▸ TASK DETAILS
Reproduce the records below verbatim, keeping every line and character unchanged.
>>
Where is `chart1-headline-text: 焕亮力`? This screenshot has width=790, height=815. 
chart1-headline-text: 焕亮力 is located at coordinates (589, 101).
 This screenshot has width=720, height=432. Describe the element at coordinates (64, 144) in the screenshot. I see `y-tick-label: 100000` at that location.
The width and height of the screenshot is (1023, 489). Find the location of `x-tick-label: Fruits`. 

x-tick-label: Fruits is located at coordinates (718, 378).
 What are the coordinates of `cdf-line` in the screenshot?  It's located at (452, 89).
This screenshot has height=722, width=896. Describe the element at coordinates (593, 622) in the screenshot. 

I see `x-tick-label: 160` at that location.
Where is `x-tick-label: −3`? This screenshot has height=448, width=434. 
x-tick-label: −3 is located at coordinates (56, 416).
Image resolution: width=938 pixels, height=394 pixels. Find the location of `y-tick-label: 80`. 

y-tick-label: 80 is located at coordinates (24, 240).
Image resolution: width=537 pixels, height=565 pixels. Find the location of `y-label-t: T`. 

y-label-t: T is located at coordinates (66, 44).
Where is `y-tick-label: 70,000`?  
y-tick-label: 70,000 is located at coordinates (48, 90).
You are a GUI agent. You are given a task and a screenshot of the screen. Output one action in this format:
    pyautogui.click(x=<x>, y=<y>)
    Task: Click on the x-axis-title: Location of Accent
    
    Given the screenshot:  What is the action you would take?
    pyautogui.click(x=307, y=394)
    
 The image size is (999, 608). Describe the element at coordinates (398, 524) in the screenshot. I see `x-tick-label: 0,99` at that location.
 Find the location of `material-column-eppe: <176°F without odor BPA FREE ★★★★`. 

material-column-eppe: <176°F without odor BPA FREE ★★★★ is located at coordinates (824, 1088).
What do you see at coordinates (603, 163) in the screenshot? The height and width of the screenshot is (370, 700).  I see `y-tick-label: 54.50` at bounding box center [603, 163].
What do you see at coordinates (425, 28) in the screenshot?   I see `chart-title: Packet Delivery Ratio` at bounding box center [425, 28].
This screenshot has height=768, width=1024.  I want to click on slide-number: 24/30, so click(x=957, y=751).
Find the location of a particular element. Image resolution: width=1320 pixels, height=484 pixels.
<<
▸ EXERCISE SOLUTION
Where is `chart1-headline-text: 焕亮力`? This screenshot has width=790, height=815. 
chart1-headline-text: 焕亮力 is located at coordinates (589, 101).
 This screenshot has width=720, height=432. Describe the element at coordinates (64, 144) in the screenshot. I see `y-tick-label: 100000` at that location.
The width and height of the screenshot is (1023, 489). Find the location of `x-tick-label: Fruits`. 

x-tick-label: Fruits is located at coordinates (718, 378).
 What are the coordinates of `cdf-line` in the screenshot?  It's located at (452, 89).
This screenshot has height=722, width=896. Describe the element at coordinates (593, 622) in the screenshot. 

I see `x-tick-label: 160` at that location.
Where is `x-tick-label: −3`? This screenshot has height=448, width=434. 
x-tick-label: −3 is located at coordinates (56, 416).
Image resolution: width=938 pixels, height=394 pixels. Find the location of `y-tick-label: 80`. 

y-tick-label: 80 is located at coordinates (24, 240).
Image resolution: width=537 pixels, height=565 pixels. Find the location of `y-label-t: T`. 

y-label-t: T is located at coordinates (66, 44).
Where is `y-tick-label: 70,000`?  
y-tick-label: 70,000 is located at coordinates (48, 90).
You are a GUI agent. You are given a task and a screenshot of the screen. Output one action in this format:
    pyautogui.click(x=<x>, y=<y>)
    Task: Click on the x-axis-title: Location of Accent
    
    Given the screenshot:  What is the action you would take?
    pyautogui.click(x=307, y=394)
    
 The image size is (999, 608). Describe the element at coordinates (398, 524) in the screenshot. I see `x-tick-label: 0,99` at that location.
 Find the location of `material-column-eppe: <176°F without odor BPA FREE ★★★★`. 

material-column-eppe: <176°F without odor BPA FREE ★★★★ is located at coordinates (824, 1088).
What do you see at coordinates (603, 163) in the screenshot? The height and width of the screenshot is (370, 700).  I see `y-tick-label: 54.50` at bounding box center [603, 163].
What do you see at coordinates (425, 28) in the screenshot?   I see `chart-title: Packet Delivery Ratio` at bounding box center [425, 28].
This screenshot has height=768, width=1024.  I want to click on slide-number: 24/30, so click(x=957, y=751).
Find the location of a particular element. Image resolution: width=1320 pixels, height=484 pixels.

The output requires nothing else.